Across the street, I see Herman disappear into the Sand Pit, maybe to replenish his supply of Doritos.
“So anyway, we got into this prank war. And I had this idea to break into the dance studio one night with a couple buckets of water and some dish soap—”
Sweat already streams down my back and gathers in beads on my forehead. We’ve only walked two blocks. We pass a fallen frond from one of the palm trees lining the bay, and I want to grab it to fan myself.
But I don’t because that would be weird.
“Like a giant Slip’N Slide. It was So. Much. Fun,” Coralee says.
Broken white lines of tide glide into the bay and break gently against the rock wall. Shards of light glimmer on the water, and I have to shade my eyes.
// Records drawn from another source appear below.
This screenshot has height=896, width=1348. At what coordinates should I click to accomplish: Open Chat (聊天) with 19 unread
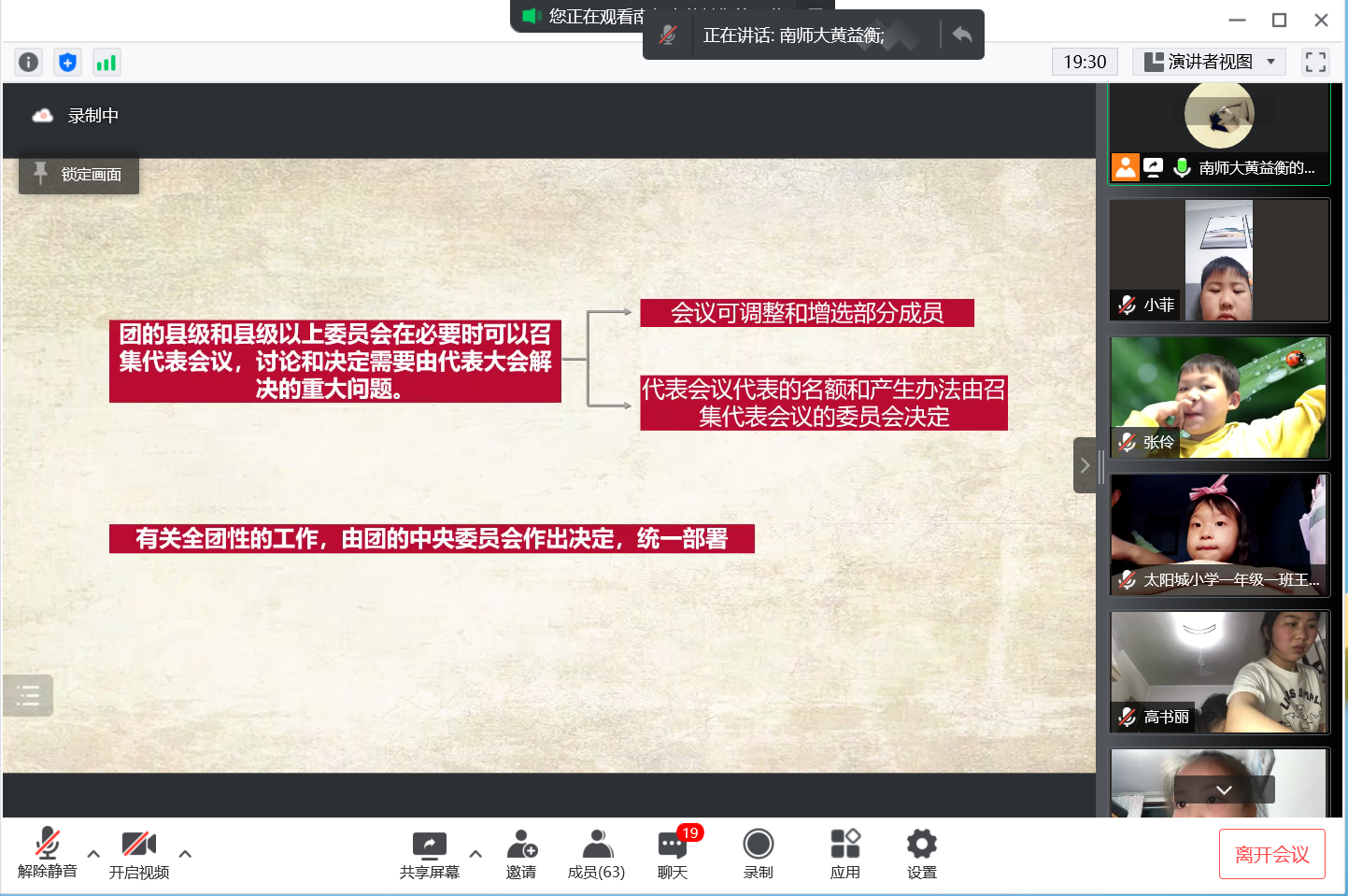[x=673, y=854]
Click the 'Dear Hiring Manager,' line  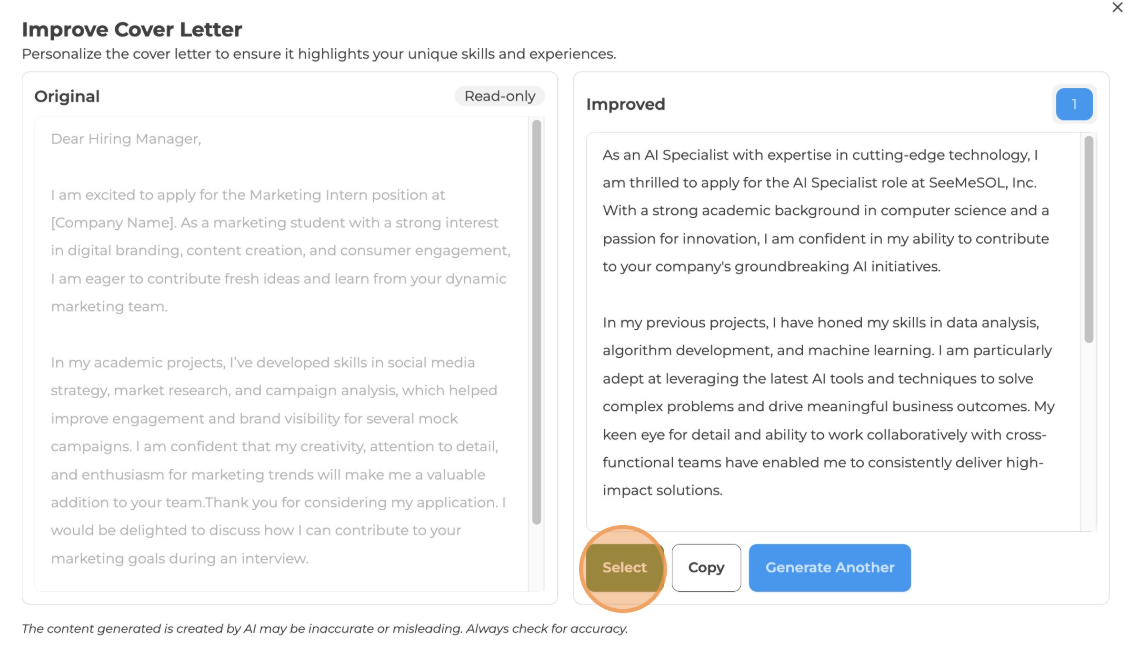126,139
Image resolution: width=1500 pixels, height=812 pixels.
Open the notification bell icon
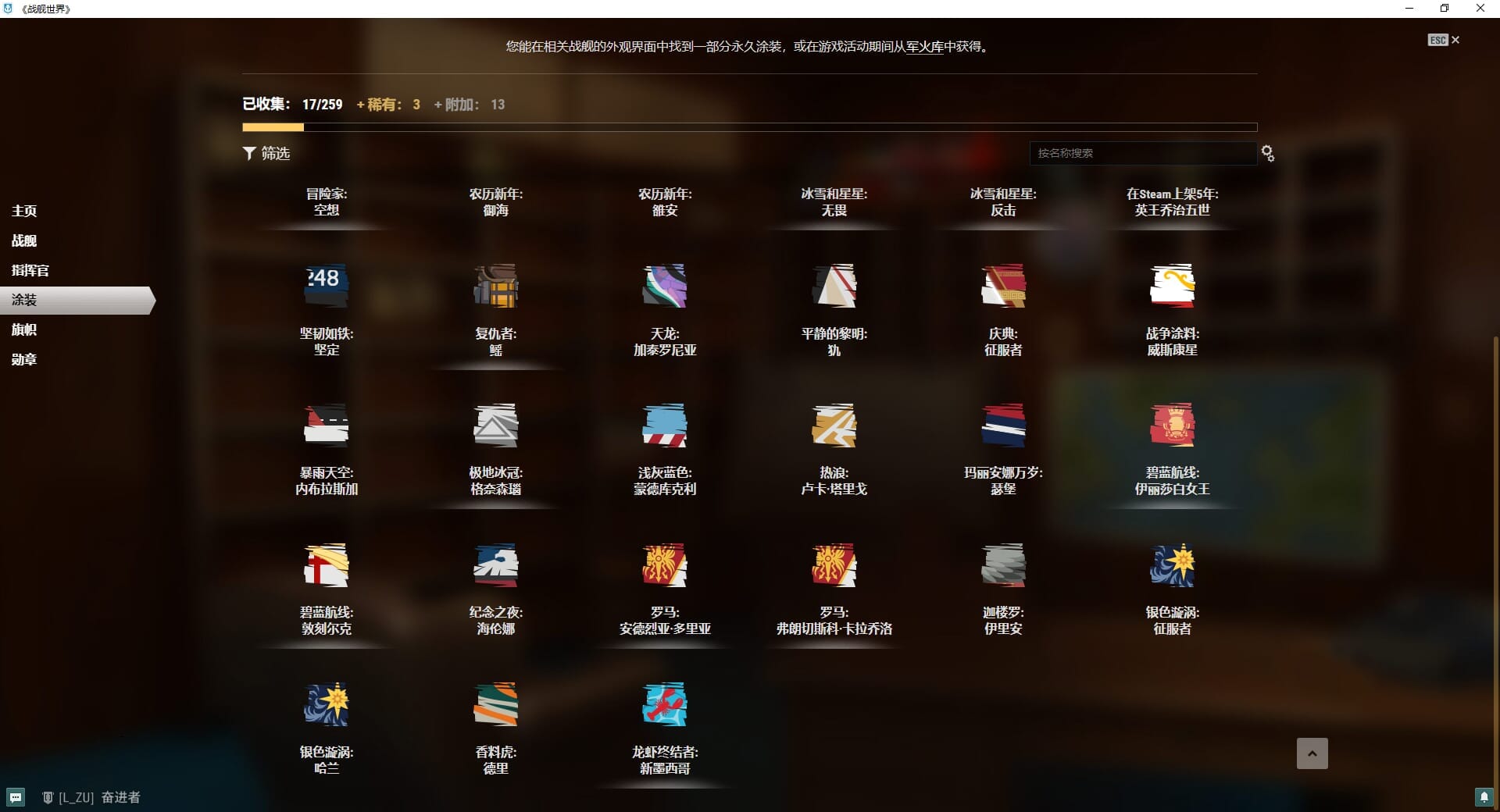(x=1484, y=797)
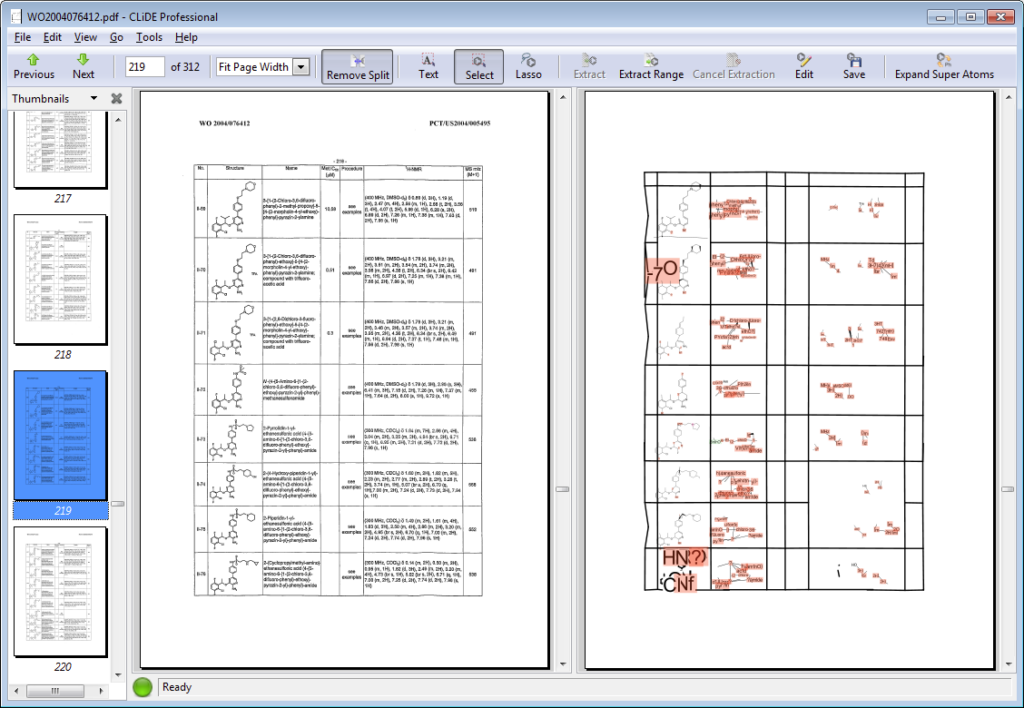Click the Extract Range tool
1024x708 pixels.
[x=651, y=66]
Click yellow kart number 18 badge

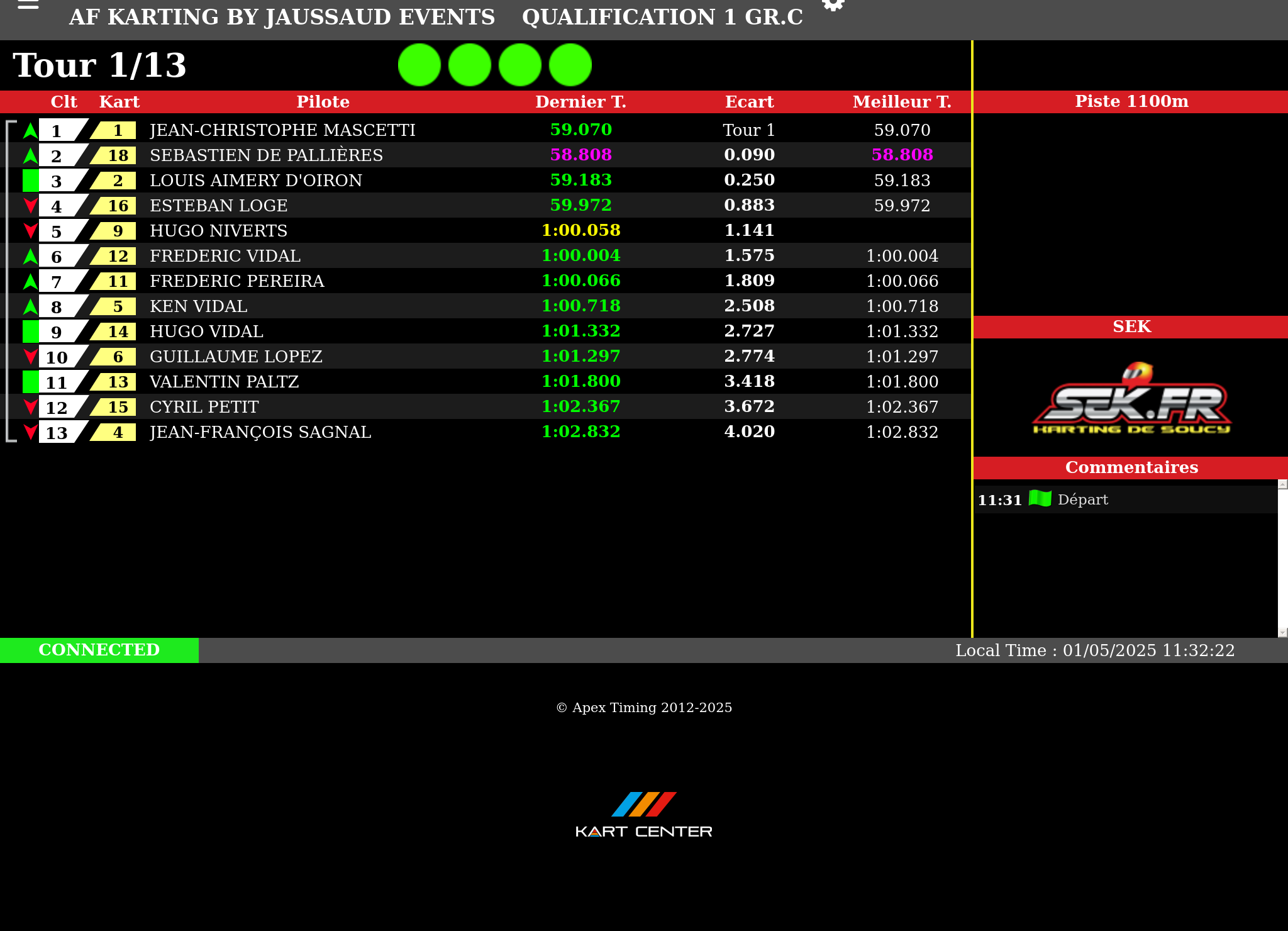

It reminds me of how the sun used to reflect off the snow in Boston so bad, it could give you a sunburn on your nose if you weren’t careful.
Even though it’s a million degrees outside, thinking about the snow makes a shiver rattle in my chest. I try to concentrate on Coralee’s story instead.
She’s wheezing with laughter now. “They were slipping and sliding everywhere in their little shoes, and they started clinging to each other, which just made them all fall. Like a herd of frilly pink flamingos.”